▶ [DATASET EXCERPTS]
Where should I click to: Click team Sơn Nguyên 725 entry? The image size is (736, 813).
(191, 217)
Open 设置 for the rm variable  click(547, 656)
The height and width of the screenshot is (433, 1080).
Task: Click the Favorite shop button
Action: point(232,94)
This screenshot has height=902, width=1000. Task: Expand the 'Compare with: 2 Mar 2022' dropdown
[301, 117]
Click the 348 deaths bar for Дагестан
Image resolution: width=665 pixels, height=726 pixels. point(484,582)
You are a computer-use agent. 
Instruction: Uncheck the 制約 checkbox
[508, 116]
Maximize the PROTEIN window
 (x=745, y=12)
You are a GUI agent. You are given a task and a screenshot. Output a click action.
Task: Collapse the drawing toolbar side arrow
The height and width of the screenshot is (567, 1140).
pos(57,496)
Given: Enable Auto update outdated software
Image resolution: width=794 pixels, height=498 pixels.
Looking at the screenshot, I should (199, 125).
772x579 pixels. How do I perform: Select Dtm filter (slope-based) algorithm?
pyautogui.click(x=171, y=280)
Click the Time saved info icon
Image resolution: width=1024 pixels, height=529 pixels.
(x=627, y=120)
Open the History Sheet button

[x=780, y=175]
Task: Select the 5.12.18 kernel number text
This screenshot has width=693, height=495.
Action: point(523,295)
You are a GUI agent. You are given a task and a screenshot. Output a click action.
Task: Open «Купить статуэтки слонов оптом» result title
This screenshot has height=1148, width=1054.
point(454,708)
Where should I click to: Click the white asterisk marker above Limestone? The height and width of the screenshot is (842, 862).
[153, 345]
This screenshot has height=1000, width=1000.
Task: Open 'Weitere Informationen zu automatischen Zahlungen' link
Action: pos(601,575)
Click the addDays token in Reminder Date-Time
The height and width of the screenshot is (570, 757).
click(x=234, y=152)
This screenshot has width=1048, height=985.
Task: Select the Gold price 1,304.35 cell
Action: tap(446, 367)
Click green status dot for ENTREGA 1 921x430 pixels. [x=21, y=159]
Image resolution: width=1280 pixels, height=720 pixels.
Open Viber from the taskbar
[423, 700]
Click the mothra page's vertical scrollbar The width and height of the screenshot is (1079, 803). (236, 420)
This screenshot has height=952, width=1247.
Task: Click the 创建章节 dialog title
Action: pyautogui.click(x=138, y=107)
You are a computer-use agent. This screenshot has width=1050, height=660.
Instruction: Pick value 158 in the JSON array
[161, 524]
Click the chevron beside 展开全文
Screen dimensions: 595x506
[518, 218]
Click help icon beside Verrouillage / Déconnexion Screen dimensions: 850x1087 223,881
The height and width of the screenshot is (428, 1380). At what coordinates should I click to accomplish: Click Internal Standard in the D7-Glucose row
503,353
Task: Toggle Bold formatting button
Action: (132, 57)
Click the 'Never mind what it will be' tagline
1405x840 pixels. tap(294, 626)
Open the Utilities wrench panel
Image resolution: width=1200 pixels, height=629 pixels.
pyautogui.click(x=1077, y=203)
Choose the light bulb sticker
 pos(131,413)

▶ [TASK PROMPT] Give all the lines above again, exactly.

▶ [WRITTEN ANSWER]
Where should I click to: Click team Sơn Nguyên 725 entry? The image size is (736, 813).
(191, 217)
Open 设置 for the rm variable  click(547, 656)
The height and width of the screenshot is (433, 1080).
Task: Click the Favorite shop button
Action: point(232,94)
This screenshot has height=902, width=1000. Task: Expand the 'Compare with: 2 Mar 2022' dropdown
[301, 117]
Click the 348 deaths bar for Дагестан
Image resolution: width=665 pixels, height=726 pixels. point(484,582)
You are a computer-use agent. 
Instruction: Uncheck the 制約 checkbox
[508, 116]
Maximize the PROTEIN window
 (x=745, y=12)
You are a GUI agent. You are given a task and a screenshot. Output a click action.
Task: Collapse the drawing toolbar side arrow
The height and width of the screenshot is (567, 1140).
pos(57,496)
Given: Enable Auto update outdated software
Image resolution: width=794 pixels, height=498 pixels.
Looking at the screenshot, I should (199, 125).
772x579 pixels. How do I perform: Select Dtm filter (slope-based) algorithm?
pyautogui.click(x=171, y=280)
Click the Time saved info icon
Image resolution: width=1024 pixels, height=529 pixels.
(x=627, y=120)
Open the History Sheet button

[x=780, y=175]
Task: Select the 5.12.18 kernel number text
This screenshot has width=693, height=495.
Action: point(523,295)
You are a GUI agent. You are given a task and a screenshot. Output a click action.
Task: Open «Купить статуэтки слонов оптом» result title
This screenshot has height=1148, width=1054.
point(454,708)
Where should I click to: Click the white asterisk marker above Limestone? The height and width of the screenshot is (842, 862).
[153, 345]
This screenshot has height=1000, width=1000.
Task: Open 'Weitere Informationen zu automatischen Zahlungen' link
Action: pos(601,575)
Click the addDays token in Reminder Date-Time
The height and width of the screenshot is (570, 757).
click(x=234, y=152)
This screenshot has width=1048, height=985.
Task: Select the Gold price 1,304.35 cell
Action: tap(446, 367)
Click green status dot for ENTREGA 1 921x430 pixels. [x=21, y=159]
Image resolution: width=1280 pixels, height=720 pixels.
Open Viber from the taskbar
[423, 700]
Click the mothra page's vertical scrollbar The width and height of the screenshot is (1079, 803). (236, 420)
This screenshot has height=952, width=1247.
Task: Click the 创建章节 dialog title
Action: pyautogui.click(x=138, y=107)
You are a computer-use agent. This screenshot has width=1050, height=660.
Instruction: Pick value 158 in the JSON array
[161, 524]
Click the chevron beside 展开全文
Screen dimensions: 595x506
[518, 218]
Click help icon beside Verrouillage / Déconnexion Screen dimensions: 850x1087 223,881
The height and width of the screenshot is (428, 1380). At what coordinates should I click to accomplish: Click Internal Standard in the D7-Glucose row
503,353
Task: Toggle Bold formatting button
Action: (132, 57)
Click the 'Never mind what it will be' tagline
1405x840 pixels. tap(294, 626)
Open the Utilities wrench panel
Image resolution: width=1200 pixels, height=629 pixels.
pyautogui.click(x=1077, y=203)
Choose the light bulb sticker
 pos(131,413)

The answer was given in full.